O projeto vem sendo discutido por meio de audiências públicas em todo o país,
com a abordagem dos diversos problemas que envolvem a população
afro-descendente. "O estatuto é a verdadeira carta de alforria do povo negro -
destacou Paim. Ele também disse que o Estatuto complementa a Lei da Abolição da
Escravatura, de 13 de maio de 1888. Ele explicou que a Lei Áurea tem apenas um
artigo, que declara a liberdade dos escravos, mas não trata da conseqüente
discriminação sofrida pelo negro no país.
O texto aprovado prevê mecanismos indutores da igualdade de oportunidades no
mercado de trabalho e institui o sistema de cotas em favor da população
afro-brasileira nas universidades públicas, dentre outros. Outro ponto
importante é a previsão do Fundo de Promoção da Igualdade Racial, para financiar
as ações previstas no Estatuto. Há também mecanismos para melhorar as condições
de acesso dos negros à Justiça e inovações que foram negociadas com o governo,
como os marcos para o reconhecimento das terras ocupadas pelos remanescentes dos
quilombos.
O Projeto de Lei 6912/02 cria uma cota mínima de 20% para o acesso de
afro-descendentes a cargos públicos, às universidades e aos contratos do Fundo
de Financiamento ao Estudante do Ensino Superior (Fies). Pela proposta, os
partidos políticos também deverão criar estímulos à candidatura de
afro-descendentes a cargos eletivos, para garantir a essa parcela da população
grau de representatividade proporcional à realidade étnica da sociedade
brasileira.
O projeto prevê ainda promoção de campanhas educativas, pelo Poder Público,
destinadas a valorizar a cultura afro-brasileira e a sensibilizar a população
para a causa da igualdade racial. Ao mesmo tempo, os livros didáticos passarão
por uma reavaliação que exclua toda e qualquer referência provocada pelo
preconceito de raça, cor ou etnia.
Já as universidades públicas e privadas deverão implantar mecanismos para
auxiliar o progresso acadêmico dos estudantes beneficiados pela cota que
apresentem fraco desempenho. Com a medida, pretende-se garantir que eles não só
ingressem no Ensino superior, mas também concluam os respectivos cursos.

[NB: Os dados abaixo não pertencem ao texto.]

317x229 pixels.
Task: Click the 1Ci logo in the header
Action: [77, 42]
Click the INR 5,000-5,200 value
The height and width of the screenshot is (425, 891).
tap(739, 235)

Um dos pontos polêmicos do Estatuto é o Fundo Nacional de Promoção da Igualdade
Racial que prevê a destinação de recursos para políticas previstas no Estatuto.

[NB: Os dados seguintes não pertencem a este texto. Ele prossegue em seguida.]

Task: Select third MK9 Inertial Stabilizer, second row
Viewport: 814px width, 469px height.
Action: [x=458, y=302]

A ministra Matilde Ribeiro, da Secretaria da Promoção de Políticas da Igualdade
Racial, também defende a previsão de verbas orçamentárias.

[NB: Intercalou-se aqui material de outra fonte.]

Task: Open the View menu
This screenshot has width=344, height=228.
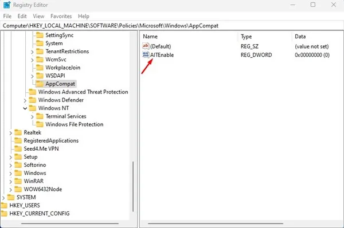Action: click(x=38, y=16)
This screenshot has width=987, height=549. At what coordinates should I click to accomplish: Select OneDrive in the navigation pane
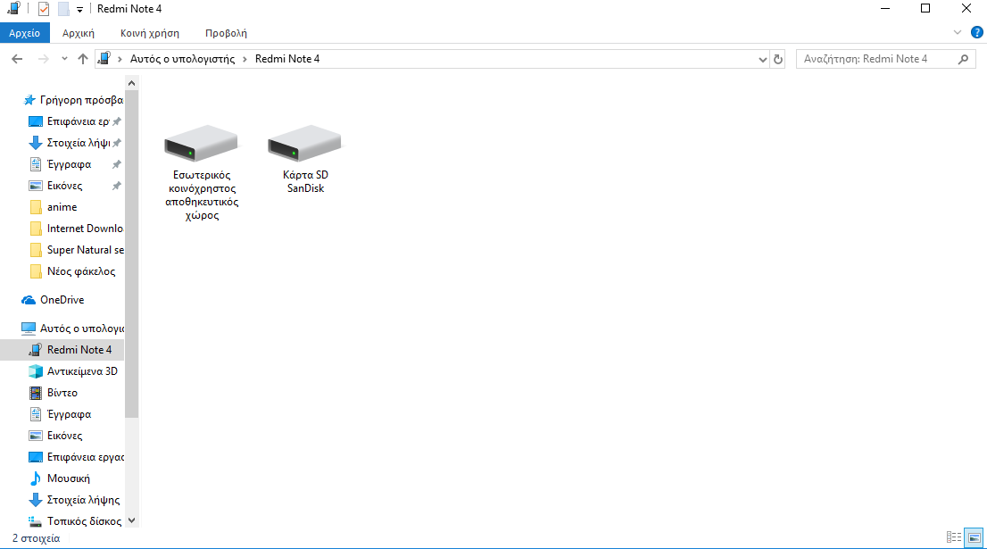tap(62, 300)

Todas as pessoas que se denominarem afro-brasileiras poderão ser consideradas
como tais. É o que determina o texto final do projeto do Estatuto da Igualdade
Racial, que busca combater a discriminação e as desigualdades raciais vividas
pelos afrodescendentes.
O Estatuto da Igualdade Racial regulamenta ainda a participação dos negros no
cinema, programas de TV e em publicidade. Assim, os atores e figurantes negros
deverão representar, no mínimo, 20% do elenco. No entanto, essa proporção será
calculada considerando a totalidade dos programas veiculados entre a abertura e
o encerramento da programação diária das emissoras. A mesma proporção é
reservada aos afro-descendentes na produção de peças publicitárias.